**PROBLEM DESCRIPTION:**
Copy all the entries word for word, but omit the pictures.
━━━━━ SUPPLIED RECORDS
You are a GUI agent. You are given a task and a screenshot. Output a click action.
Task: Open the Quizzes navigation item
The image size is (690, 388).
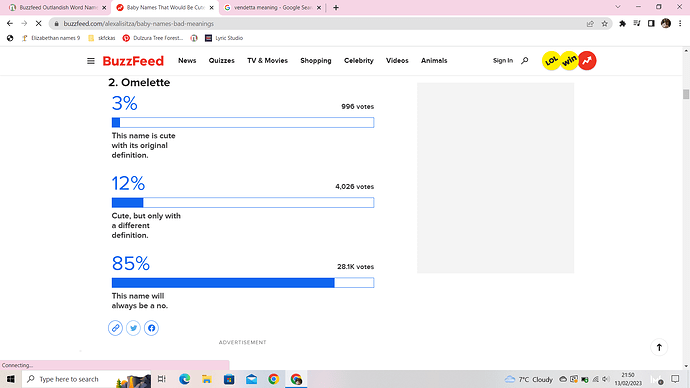(221, 61)
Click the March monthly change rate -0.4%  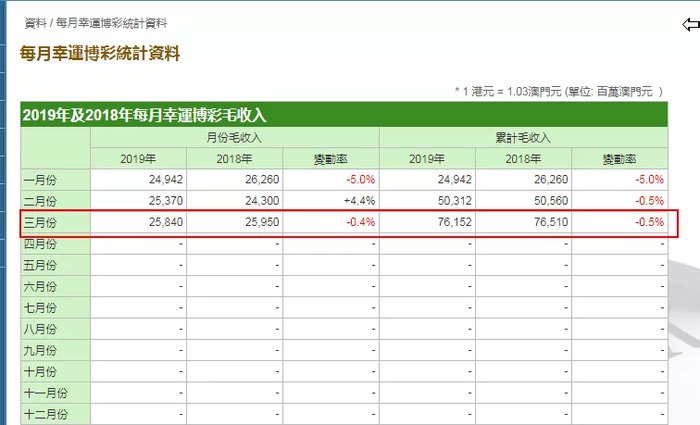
━━━━━━━━━━
**RESPONSE BELOW:**
You are a GUI agent. You are given a task and a screenshot. Output a click action.
Task: Open the Quizzes navigation item
The image size is (690, 388).
(221, 61)
Click the March monthly change rate -0.4%  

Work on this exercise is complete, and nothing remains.